* _Task statement_
Output must match the data below exactly from its first line through the line that contains "Magyar (67, 2243)", with no other line.

Entries taken from a collection:
[Start of Attachment]

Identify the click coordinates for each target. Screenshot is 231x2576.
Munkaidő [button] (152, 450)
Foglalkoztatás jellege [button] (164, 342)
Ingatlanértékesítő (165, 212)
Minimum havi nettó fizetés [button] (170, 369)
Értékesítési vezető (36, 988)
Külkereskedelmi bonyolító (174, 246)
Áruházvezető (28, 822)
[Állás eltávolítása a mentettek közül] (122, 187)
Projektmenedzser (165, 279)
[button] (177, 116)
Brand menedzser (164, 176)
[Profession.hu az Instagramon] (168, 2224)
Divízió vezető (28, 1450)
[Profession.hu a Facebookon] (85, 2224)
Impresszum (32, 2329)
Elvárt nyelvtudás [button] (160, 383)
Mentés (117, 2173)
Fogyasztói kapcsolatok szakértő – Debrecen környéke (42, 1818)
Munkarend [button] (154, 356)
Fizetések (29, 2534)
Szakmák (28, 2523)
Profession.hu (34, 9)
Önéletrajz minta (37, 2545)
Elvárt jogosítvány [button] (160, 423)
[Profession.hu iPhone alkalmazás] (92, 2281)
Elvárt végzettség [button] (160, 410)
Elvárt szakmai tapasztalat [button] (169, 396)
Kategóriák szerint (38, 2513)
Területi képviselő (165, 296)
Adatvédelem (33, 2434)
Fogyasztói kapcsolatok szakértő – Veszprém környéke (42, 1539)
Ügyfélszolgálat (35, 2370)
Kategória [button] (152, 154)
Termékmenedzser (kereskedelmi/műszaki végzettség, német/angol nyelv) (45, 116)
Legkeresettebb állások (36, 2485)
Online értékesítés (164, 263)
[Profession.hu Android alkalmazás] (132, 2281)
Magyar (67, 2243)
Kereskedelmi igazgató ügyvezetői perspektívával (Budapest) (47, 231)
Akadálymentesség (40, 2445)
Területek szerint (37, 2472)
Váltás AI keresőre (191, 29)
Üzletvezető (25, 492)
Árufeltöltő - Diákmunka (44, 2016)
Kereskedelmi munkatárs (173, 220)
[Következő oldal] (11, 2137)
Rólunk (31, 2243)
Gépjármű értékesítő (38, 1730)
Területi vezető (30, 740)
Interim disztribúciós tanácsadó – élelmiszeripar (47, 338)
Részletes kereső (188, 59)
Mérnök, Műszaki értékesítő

[End of Attachment]

* _Expected answer_
Identify the click coordinates for each target. Screenshot is 231x2576.
Munkaidő [button] (152, 450)
Foglalkoztatás jellege [button] (164, 342)
Ingatlanértékesítő (165, 212)
Minimum havi nettó fizetés [button] (170, 369)
Értékesítési vezető (36, 988)
Külkereskedelmi bonyolító (174, 246)
Áruházvezető (28, 822)
[Állás eltávolítása a mentettek közül] (122, 187)
Projektmenedzser (165, 279)
[button] (177, 116)
Brand menedzser (164, 176)
[Profession.hu az Instagramon] (168, 2224)
Divízió vezető (28, 1450)
[Profession.hu a Facebookon] (85, 2224)
Impresszum (32, 2329)
Elvárt nyelvtudás [button] (160, 383)
Mentés (117, 2173)
Fogyasztói kapcsolatok szakértő – Debrecen környéke (42, 1818)
Munkarend [button] (154, 356)
Fizetések (29, 2534)
Szakmák (28, 2523)
Profession.hu (34, 9)
Önéletrajz minta (37, 2545)
Elvárt jogosítvány [button] (160, 423)
[Profession.hu iPhone alkalmazás] (92, 2281)
Elvárt végzettség [button] (160, 410)
Elvárt szakmai tapasztalat [button] (169, 396)
Kategóriák szerint (38, 2513)
Területi képviselő (165, 296)
Adatvédelem (33, 2434)
Fogyasztói kapcsolatok szakértő – Veszprém környéke (42, 1539)
Ügyfélszolgálat (35, 2370)
Kategória [button] (152, 154)
Termékmenedzser (kereskedelmi/műszaki végzettség, német/angol nyelv) (45, 116)
Legkeresettebb állások (36, 2485)
Online értékesítés (164, 263)
[Profession.hu Android alkalmazás] (132, 2281)
Magyar (67, 2243)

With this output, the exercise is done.